» **Objective**: Update the rows from the line containing "Expand the no accidents reported chevron" down to the line containing "Action: (x=216, y=279)", changing "external link" to "outbound link" and leaving everything else unchanged.

--- BEGIN Excerpted data ---

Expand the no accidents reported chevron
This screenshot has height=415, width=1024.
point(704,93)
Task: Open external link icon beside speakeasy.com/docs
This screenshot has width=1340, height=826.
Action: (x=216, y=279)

--- END Excerpted data ---
--- BEGIN Excerpted data ---

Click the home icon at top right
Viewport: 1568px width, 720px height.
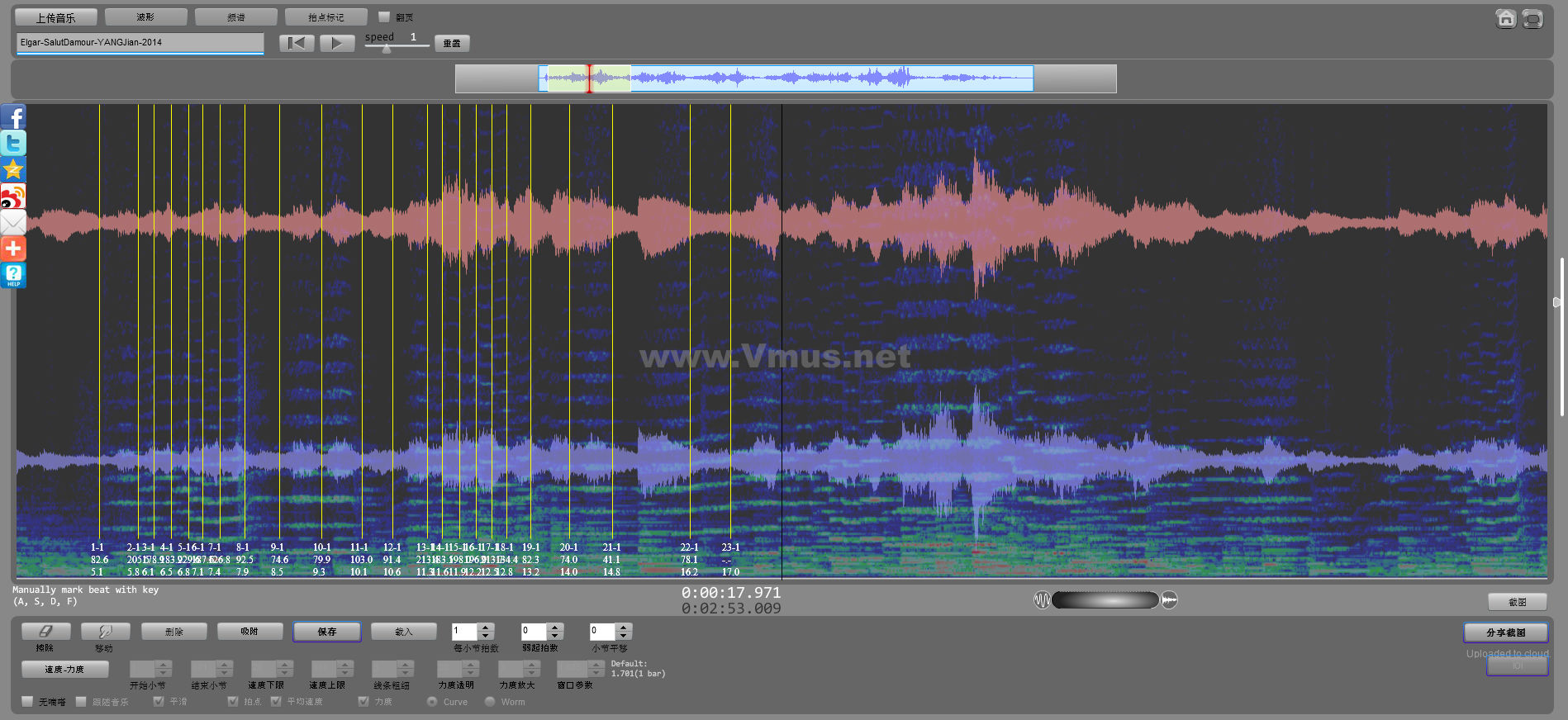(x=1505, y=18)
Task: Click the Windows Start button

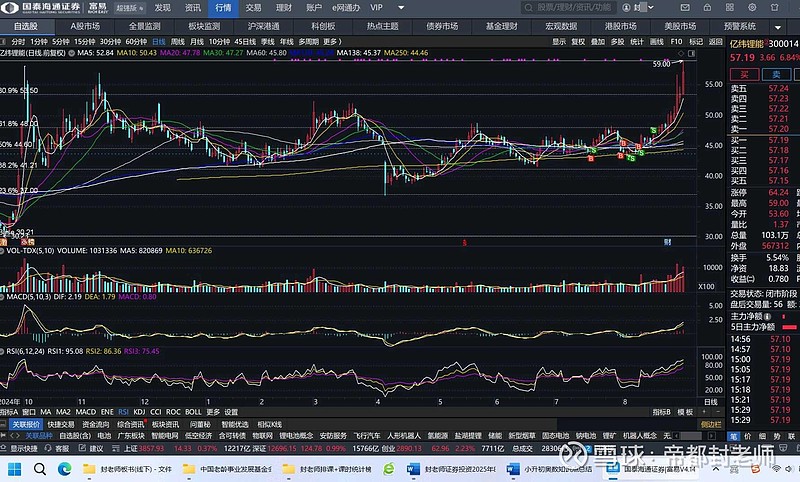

--- END Excerpted data ---

» **Response to the task**:
Expand the no accidents reported chevron
This screenshot has height=415, width=1024.
point(704,93)
Task: Open outbound link icon beside speakeasy.com/docs
This screenshot has width=1340, height=826.
Action: (x=216, y=279)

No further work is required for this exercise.